I’ll resist the temptation to go into the usual list of statistics and just say that it’s been a good two years. Site visits are up, comments are up, and pretty much any meaningful metric is up from this point a year ago. Writing in a lot of ways is its own reward, but knowing there are people out there interested in what you have to say is decidedly a feather in my cap. Thanks for sticking with me. Let’s see how things look a year from now.

10K…

According to the handy little section on metrics that WordPress provides, I’ve been plugging away here for 24 months now. The reason I bring that up is that sometime in the last day or two, the page passed the 10,000 visitor mark. As always on these little occasions, I wanted to say thanks to everyone who’s playing along at home.
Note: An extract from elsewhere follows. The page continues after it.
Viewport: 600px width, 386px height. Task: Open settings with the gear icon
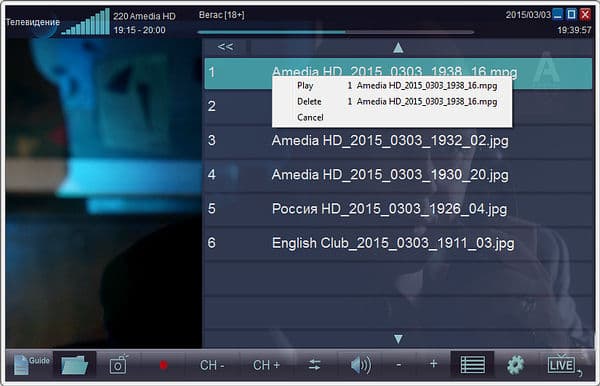[x=515, y=365]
Sure, Google hits that in a fraction of a day, but since I’m not really providing any function or service other than freelance ranting, I’m plenty pleased with the numbers the way they are.
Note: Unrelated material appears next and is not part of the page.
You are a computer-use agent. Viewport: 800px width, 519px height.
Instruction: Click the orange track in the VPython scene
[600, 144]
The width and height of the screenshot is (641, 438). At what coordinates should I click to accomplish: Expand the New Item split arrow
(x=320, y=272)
After the week long break for Christmas and the eternal head cold that made focusing on writing something close to impossible, I’m hoping that thing will get back to what passes for normal around here pretty quickly. Since the sick appears to be passing from debilitating to merely annoying, I’d say we’re on the right track. So that’s a long way of saying I’m hoping to ease back into the whole writing thing. Bear with me as I blow out the cobwebs and get back to business.

Behind the scenes…

Some time around 10:00 PM CDT yesterday, the total number of views for 2011 climbed past 2479. There’s nothing particularly special about that number other than the fact that it is also the total number of views Get Off My Lawn had in all of 2010. With the fifth month of 2011 barely halfway through, I’m very pleased with what has the potential to be a doubling of views year-over-year. Of course that largely depends on my continuing to write and your continuing to have at least a passing interest in whatever happens to be on my mind when I sit down at the keyboard. I know that little “about” tab at the top of the page says “I’m not writing for an audience,” but if we can level with one another, no one puts something on the internet without at least hoping for an audience. If the metrics are any sign, it seems that I’ve found my niche. Fortunately, snark is a strong suit for me.
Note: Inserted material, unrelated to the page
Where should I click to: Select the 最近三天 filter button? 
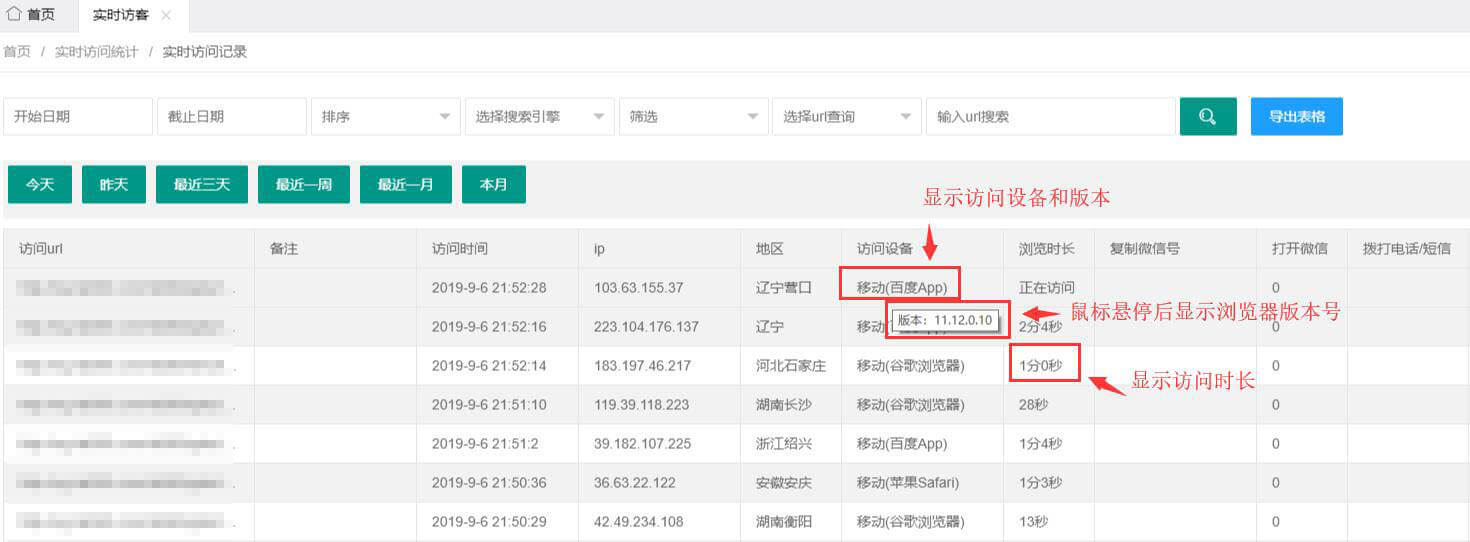tap(201, 185)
In fairness, this is more a post in tribute to you readers who check in every night  or a few times a week who keep those numbers up. Now that we have the worst of this job search fiasco behind us, I hope you’ll be entertained with the growing saga of how to find a house to rent when you have two larget but harmless dogs, the pain and agony of dragging a couple of thousand pounds of personal effects halfway across the country, and starting yet another job for which I have no actual education. It should also be interesting to lean if I still remember how to live on the east coast, fight may way along I-95 twice a day, and kick the pace of life up a couple of dozen notches. Trying to figure out how to pick up life where I left off five years ago should prove hours of entertainment for all of us.

With the move date closing in, I won’t promise to keep up the every night posting schedule, but what does make it to the screen will have a story worth telling.